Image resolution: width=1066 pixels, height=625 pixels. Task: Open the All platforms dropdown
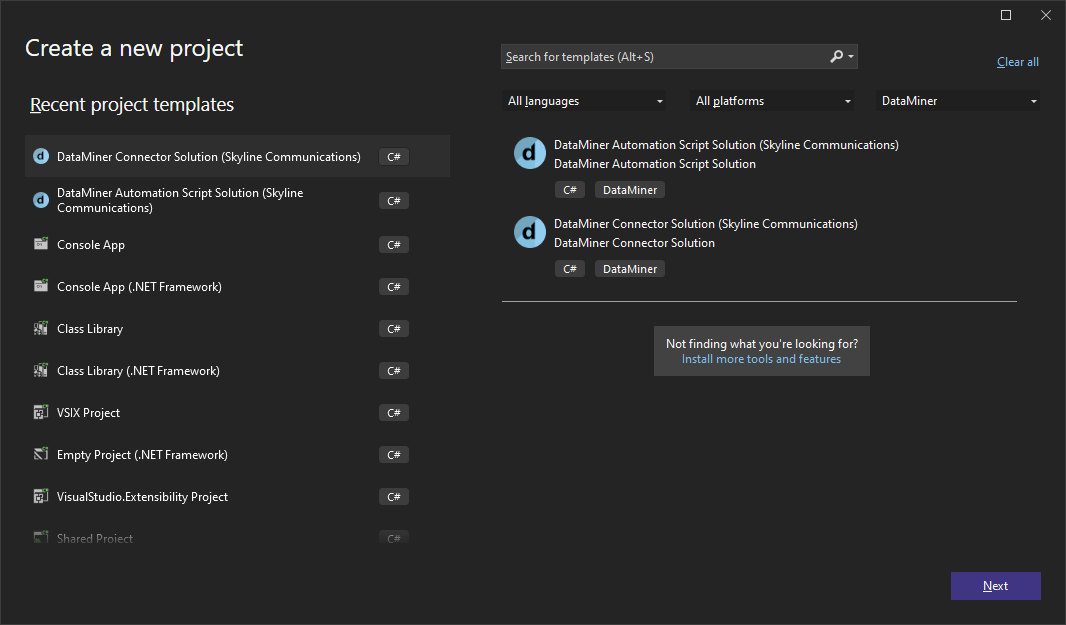[772, 100]
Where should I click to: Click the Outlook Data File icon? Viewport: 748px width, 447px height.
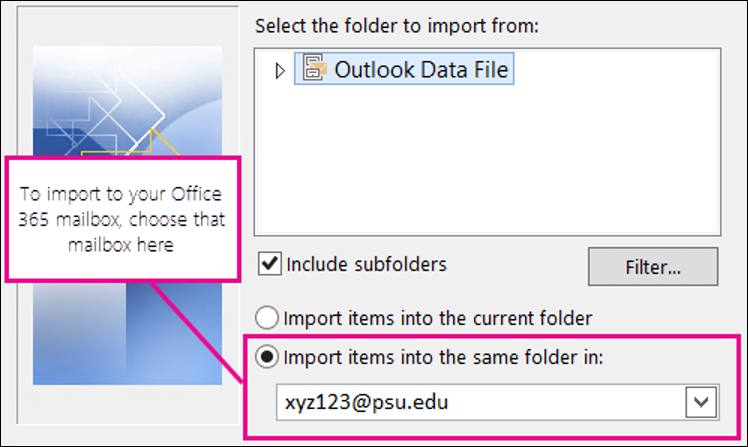[x=314, y=70]
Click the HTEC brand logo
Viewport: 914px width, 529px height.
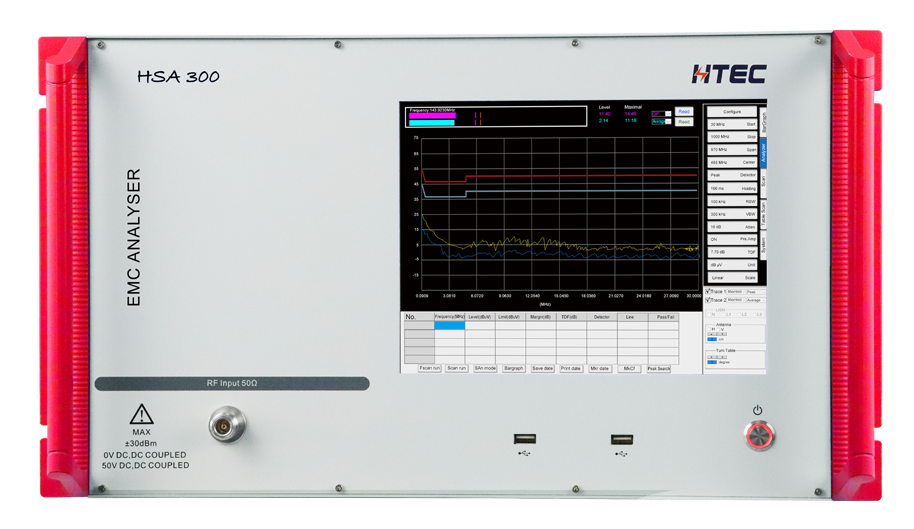(x=728, y=74)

WHAT THIS TASK INVOLVES » Reproduce the entries word for word, from the first line through the line that contains "[x=314, y=70]", including that line. Leave the pictures out.

TASK RESPONSE »
Image resolution: width=1066 pixels, height=625 pixels. Task: Open the All platforms dropdown
[772, 100]
Where should I click to: Click the Outlook Data File icon? Viewport: 748px width, 447px height.
[x=314, y=70]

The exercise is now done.